> **CONSIGNE**:
Modifiez les lignes allant de celle qui contient "Click the Lighter column header" jusqu'à celle qui contient "point(817,116)" incluse : recopiez-les en remplaçant "Lighter" par "Darker", sans rien changer d'autre.

> **LES DONNÉES**:
· · · · ·

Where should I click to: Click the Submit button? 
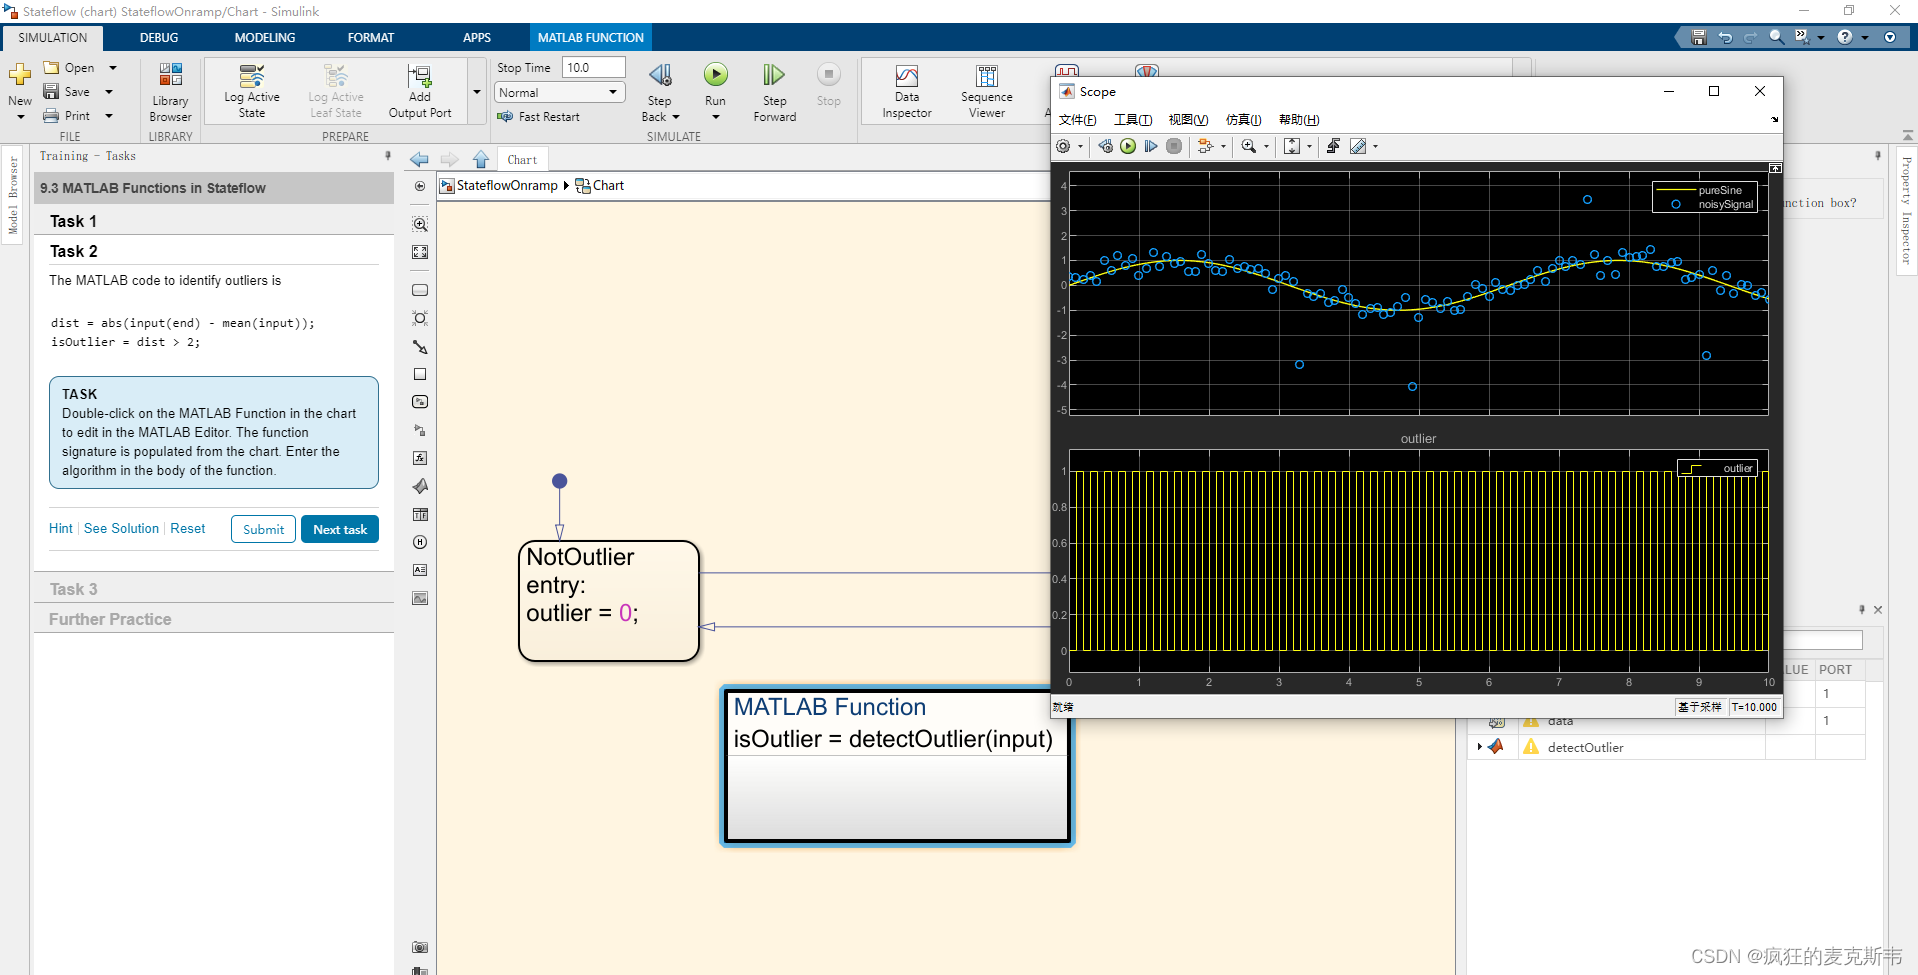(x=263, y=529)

· · · · ·

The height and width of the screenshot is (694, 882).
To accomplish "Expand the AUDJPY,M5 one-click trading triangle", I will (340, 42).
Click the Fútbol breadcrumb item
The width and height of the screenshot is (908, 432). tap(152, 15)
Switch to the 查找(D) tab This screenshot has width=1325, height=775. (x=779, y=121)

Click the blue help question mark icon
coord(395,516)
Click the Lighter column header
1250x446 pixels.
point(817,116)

· · · · ·

> **RÉPONSE**:
Click the Darker column header
1250x446 pixels.
point(817,116)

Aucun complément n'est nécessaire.